As for their comments, the third screenshot is the key; they’re agreeing that the situation is bad. They’re a friend, and they’re a little indirect with the way they phrase things. (If you’ve ever had a friend who really doesn’t want to be wrong, you know what I mean; they kind of say things in a circular way in order to agree without agreeing. After awhile it’s pretty cute and endearing though.)
I was particularly pessimistic in those DMs because it came a couple months after I thought I’d give TRC one last try, back in January, which was roughly a year after I’d started my “ok, I’m losing hope, but I’ll wait and see” journey. In the meantime I kept cheerleading TRC and driving people to their signup page. But after the TPUs all died in less than two hours yet again, that was that.

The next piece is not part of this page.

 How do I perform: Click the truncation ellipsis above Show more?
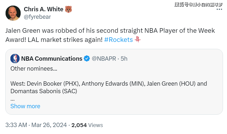pyautogui.click(x=12, y=99)
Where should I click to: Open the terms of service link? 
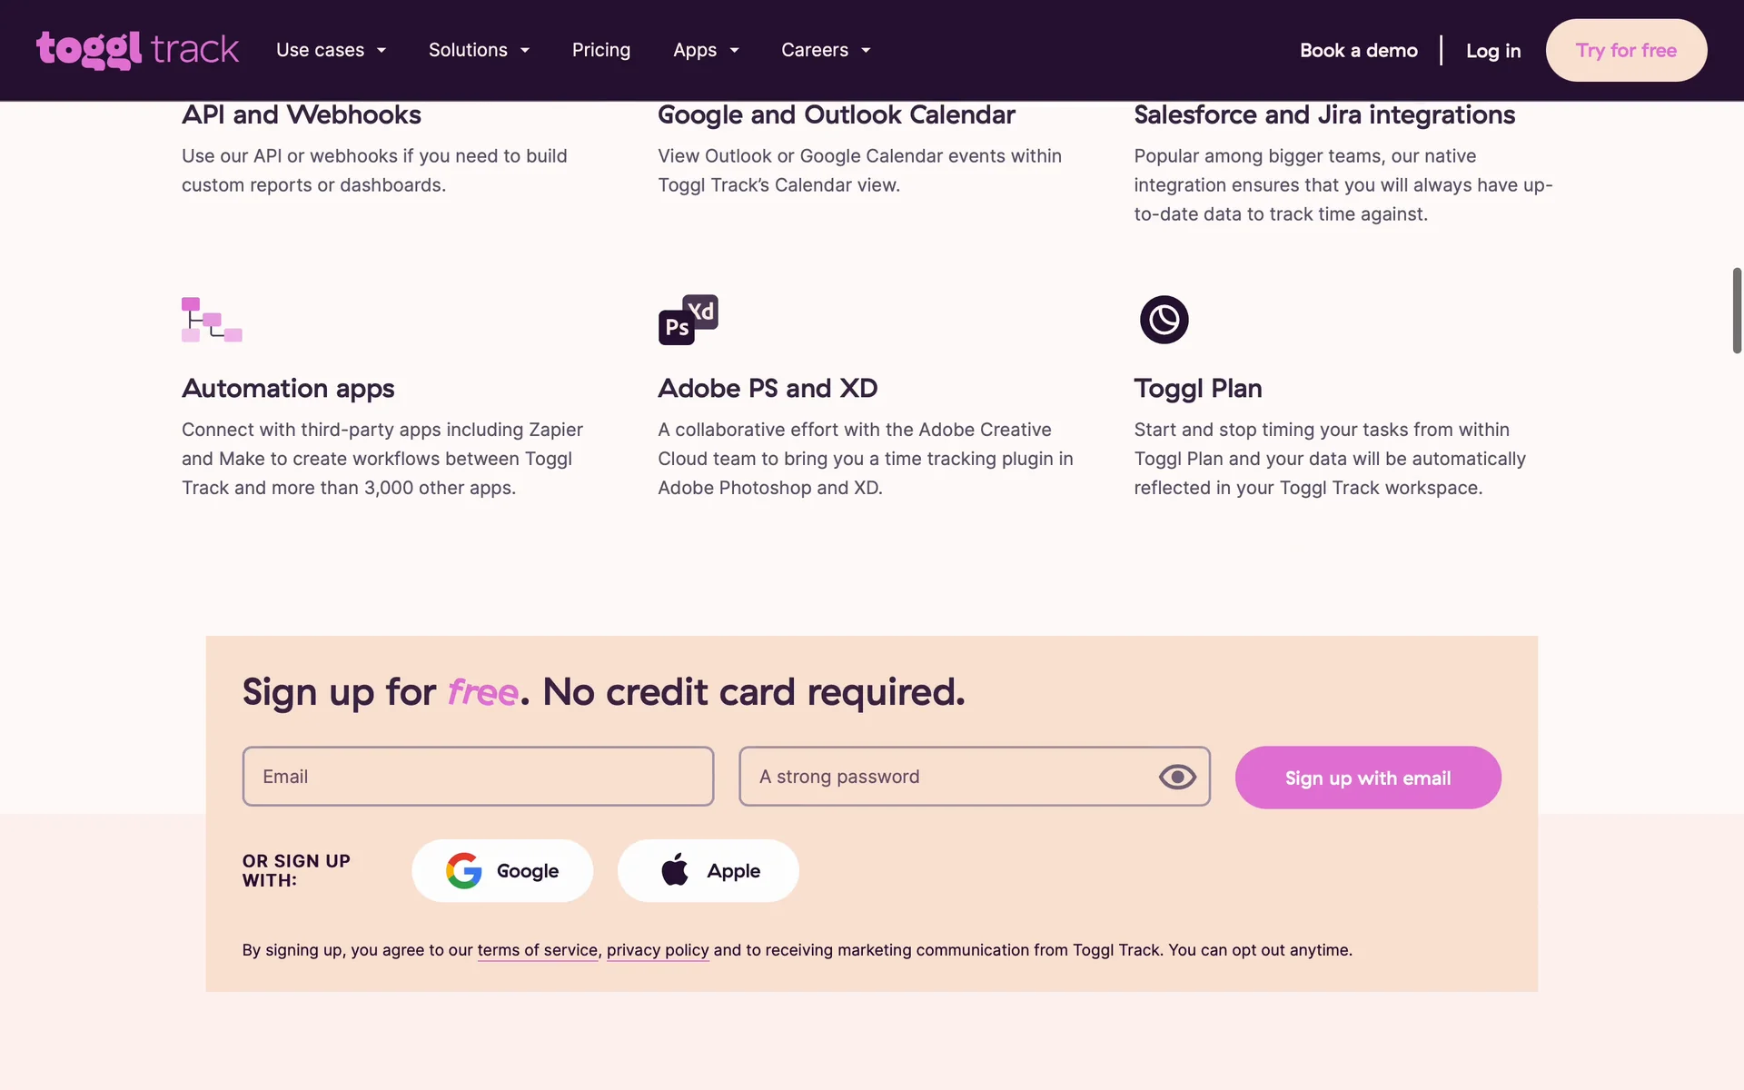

I have a really high tolerance for faulty equipment. This is free compute; me complaining is just ungrateful. But I saw what things were like in 2019. “Different” would be the understatement of the century. If my baby wasn’t being incubated in the NICU today, I’d show the charts where our usage went from thousands of cores down to almost zero, and not for lack of trying.
It also would’ve been fine to say “sorry, this is unsustainable, the new limits are one tpu per person per project” and then give me a rock solid tpu. We had those in 2021. One of our TPUv3s stayed online for so long that I started to host my blog on it just to show people that TPUs were good for more than AI; the uptime was measured in months. Then poof, now you can barely fire one up.